***** EXTRACTED TEXT
New South Wales Country Eagles
- NSW Country Eagles
- Union: NSW Country Rugby
- Founded: 2014
- Disbanded: 2020 (competition disbanded)
- Region: NSW Regions, excl. Sydney & Southern NSW
- Ground(s): (Dubbo) Caltex Park (Port Macquarie) Regional Stadium (Wollongong) WIN Stadium
- Coach: Robert Taylor
- Captain: Ned Hanigan
- League: National Rugby Championship
- 2018: 7th
| 1st kit | 2nd kit |

= New South Wales Country Eagles =

Australian rugby union club

The New South Wales Country Eagles is an Australian rugby union football team competes in the National Rugby Championship (NRC). The team was founded by a group of patrons associated with country rugby in New South Wales. The Eagles team plays home matches in regional centres of New South Wales including Armidale, Goulburn, Orange, and Tamworth.
**********
***** DATA
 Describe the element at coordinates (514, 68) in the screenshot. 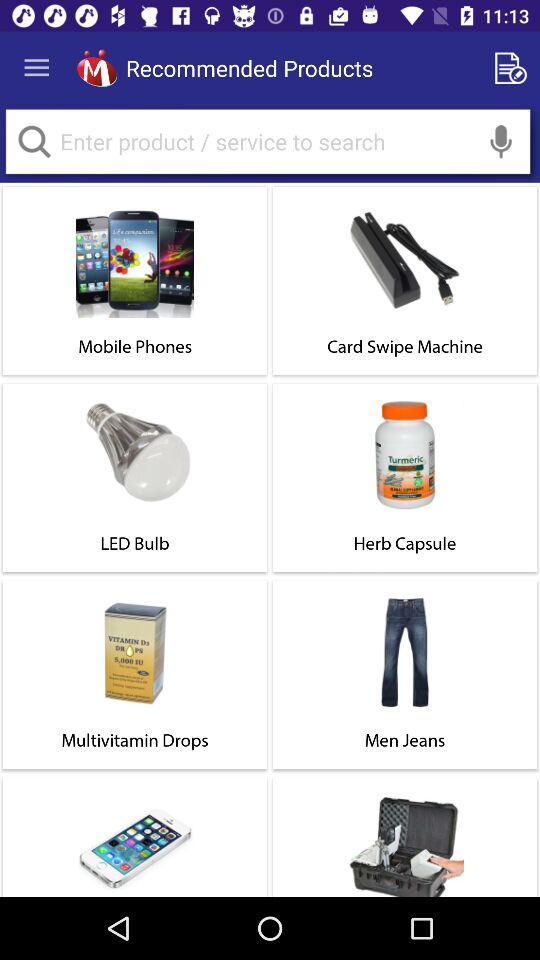

I see `search edit a search` at that location.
**********
### [PROBLEMS TO WORK ON]
**1.** Using the text on the New South Wales Country Eagles, answer these questions:
(a) In what year was the team founded?
(b) Who is listed as captain?
(c) Who founded the team?
**2.** List every regional center that the closing paragraph of the New South Wales Country Eagles text names as a place where the team plays home matches.

### [EXPECTED RESPONSES]
**1.**
(a) 2014
(b) Ned Hanigan
(c) A group of patrons associated with country rugby in New South Wales

**2.** Armidale, Goulburn, Orange, Tamworth